# [Records for this task]

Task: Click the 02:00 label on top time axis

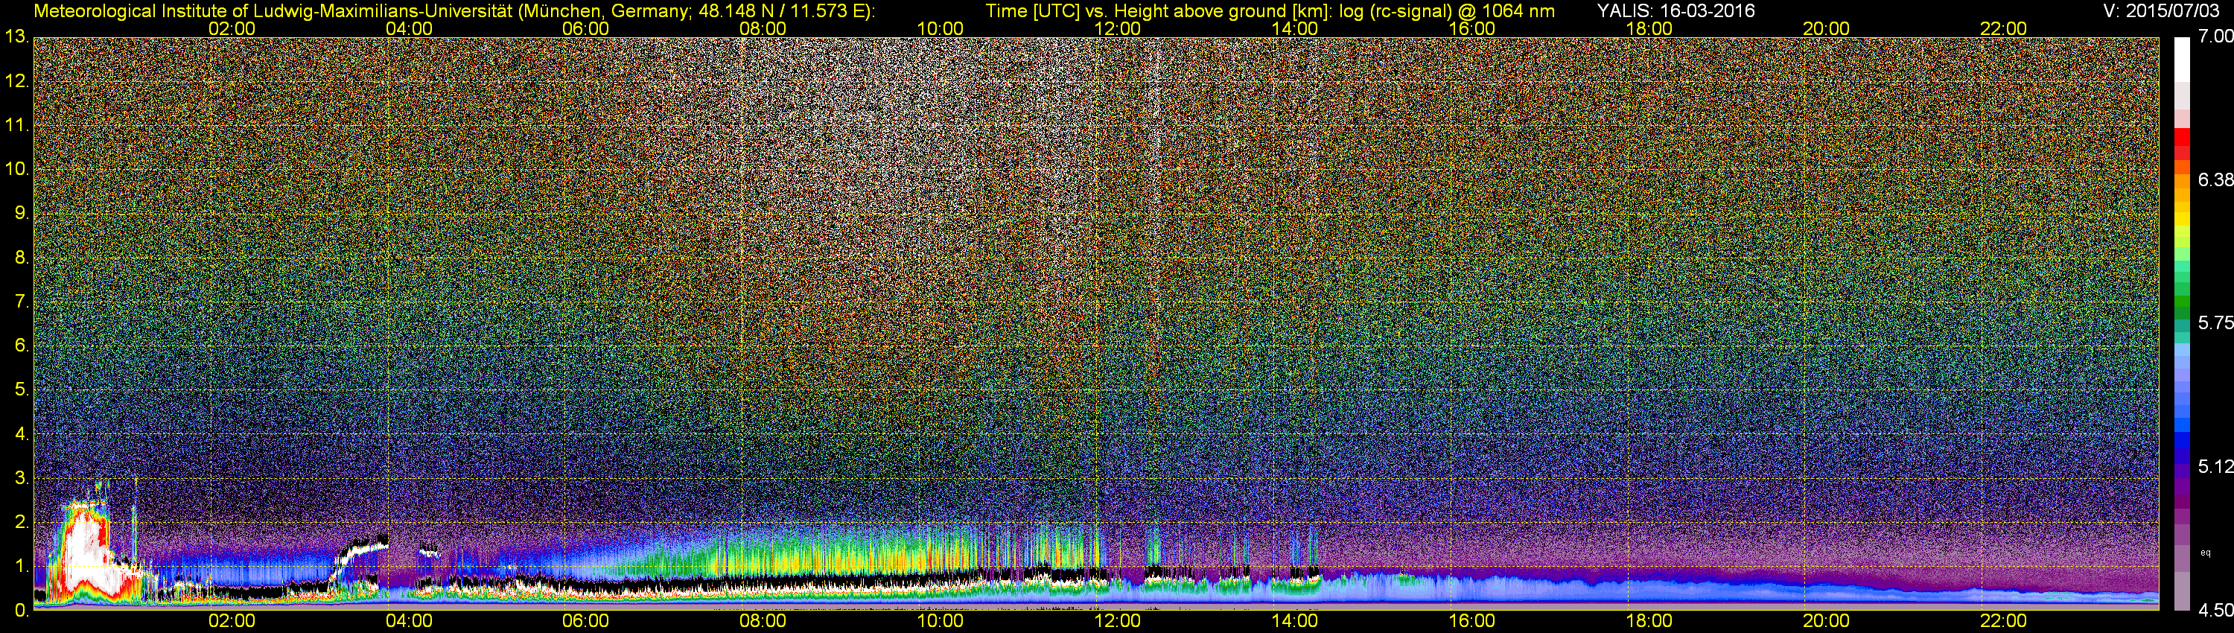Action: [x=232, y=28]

--

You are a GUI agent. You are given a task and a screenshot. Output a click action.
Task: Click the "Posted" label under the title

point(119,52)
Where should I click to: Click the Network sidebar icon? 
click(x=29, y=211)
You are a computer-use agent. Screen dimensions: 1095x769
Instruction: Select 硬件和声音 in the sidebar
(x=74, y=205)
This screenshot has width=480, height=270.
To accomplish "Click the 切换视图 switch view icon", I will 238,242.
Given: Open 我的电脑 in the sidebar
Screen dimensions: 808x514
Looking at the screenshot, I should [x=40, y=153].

# [Your instructions]
Out of the listing above, reproduce exactly the lines from the one with "You are a GUI" up to and including the one with "Given: Open 我的电脑 in the sidebar".

# [Response area]
You are a GUI agent. You are given a task and a screenshot. Output a click action.
Task: Click the "Posted" label under the title

point(119,52)
Where should I click to: Click the Network sidebar icon? 
click(x=29, y=211)
You are a computer-use agent. Screen dimensions: 1095x769
Instruction: Select 硬件和声音 in the sidebar
(x=74, y=205)
This screenshot has width=480, height=270.
To accomplish "Click the 切换视图 switch view icon", I will 238,242.
Given: Open 我的电脑 in the sidebar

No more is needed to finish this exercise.